Jolie Holland
- Folk
- Singer/Songwriter
Over the span of her career, Jolie Holland has knotted together a century of American song—jazz, blues, soul, rock and roll—into some stew that is impossible to categorize with any conventional critical terminology.
This is her burden and her gift, to know all of these American songs of the last ten decades in her head and her heart, and to have to wrestle with their legacy. She dives straight to the pathos of a song the way the very greatest singers, singers like Mavis Staples, or Al Green, or Skip James, or Tom Waits do. Upon first encounter her songs seem challenging, perhaps unsettling at times, but as so many poets and rockers have shown us (from Dante Alighieri to William Blake to Sylvia Plath to Patti Smith to Nick Cave to Mark E. Smith) that’s where the beauty lies. As evident on her first recordings, Holland apparently has no fear of the truth, and there is no emotional core that she cannot reach in song.

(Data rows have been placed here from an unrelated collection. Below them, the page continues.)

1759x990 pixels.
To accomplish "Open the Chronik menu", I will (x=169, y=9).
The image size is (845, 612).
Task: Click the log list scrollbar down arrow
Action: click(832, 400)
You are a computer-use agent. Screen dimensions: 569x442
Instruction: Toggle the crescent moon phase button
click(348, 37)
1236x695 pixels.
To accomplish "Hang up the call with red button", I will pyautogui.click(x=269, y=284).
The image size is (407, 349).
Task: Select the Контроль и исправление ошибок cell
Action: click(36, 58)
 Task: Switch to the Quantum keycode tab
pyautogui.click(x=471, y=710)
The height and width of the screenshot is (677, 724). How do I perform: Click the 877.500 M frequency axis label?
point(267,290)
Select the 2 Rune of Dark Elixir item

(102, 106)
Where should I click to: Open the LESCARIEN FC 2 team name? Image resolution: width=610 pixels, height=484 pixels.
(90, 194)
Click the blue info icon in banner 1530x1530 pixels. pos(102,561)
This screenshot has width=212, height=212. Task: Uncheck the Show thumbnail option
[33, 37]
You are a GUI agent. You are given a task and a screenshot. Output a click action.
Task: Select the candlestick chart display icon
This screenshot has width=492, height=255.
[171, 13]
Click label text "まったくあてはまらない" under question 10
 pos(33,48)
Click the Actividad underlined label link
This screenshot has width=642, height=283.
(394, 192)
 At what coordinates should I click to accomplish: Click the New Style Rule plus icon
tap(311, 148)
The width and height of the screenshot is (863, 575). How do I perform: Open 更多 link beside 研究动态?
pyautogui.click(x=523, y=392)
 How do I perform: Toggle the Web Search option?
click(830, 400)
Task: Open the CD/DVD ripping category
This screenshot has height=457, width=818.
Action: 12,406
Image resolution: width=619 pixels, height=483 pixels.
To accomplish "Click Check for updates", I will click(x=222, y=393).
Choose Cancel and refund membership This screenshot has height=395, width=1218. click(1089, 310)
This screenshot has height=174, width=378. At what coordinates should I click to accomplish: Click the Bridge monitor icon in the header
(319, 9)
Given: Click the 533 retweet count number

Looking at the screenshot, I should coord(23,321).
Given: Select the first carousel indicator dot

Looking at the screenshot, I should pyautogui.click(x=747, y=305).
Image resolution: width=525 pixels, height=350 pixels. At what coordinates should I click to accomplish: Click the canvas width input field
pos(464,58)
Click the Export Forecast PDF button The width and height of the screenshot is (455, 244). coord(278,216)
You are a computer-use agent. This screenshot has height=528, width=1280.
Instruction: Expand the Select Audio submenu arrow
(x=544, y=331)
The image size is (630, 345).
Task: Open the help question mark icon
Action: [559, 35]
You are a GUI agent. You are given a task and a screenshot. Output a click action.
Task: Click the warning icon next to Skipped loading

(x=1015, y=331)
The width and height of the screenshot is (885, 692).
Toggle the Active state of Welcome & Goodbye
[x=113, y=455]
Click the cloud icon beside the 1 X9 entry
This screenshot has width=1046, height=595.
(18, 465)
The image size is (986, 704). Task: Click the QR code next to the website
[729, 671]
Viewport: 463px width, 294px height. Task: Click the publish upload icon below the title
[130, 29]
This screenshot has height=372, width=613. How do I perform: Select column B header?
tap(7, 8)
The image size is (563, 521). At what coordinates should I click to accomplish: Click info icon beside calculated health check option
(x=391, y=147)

Which brings us to Wine Dark Sea. Astute listeners to Holland’s work can recognize how her writing over the years has deepened, matured, become the songwriting of a wise, worldly adult, not just of a rambler across the American latitudes, but to understand this is still no preparation for the sonic assault, the unprecedented confidence and merciless brilliance of Wine Dark Sea which yokes the New York underground to American song in a way that has rarely been attempted since White Light/White Heat by the Velvet Underground.
Jolie Holland has a Desperation to tell Now. And she has called on deep, dark forces to get there. It’s always a pleasure to hear a musician come to a new precipice in her output, where great skills and great courage are required to rise to the occasion. Wine Dark Sea is the album of a lifetime, with a lifetime of work in it.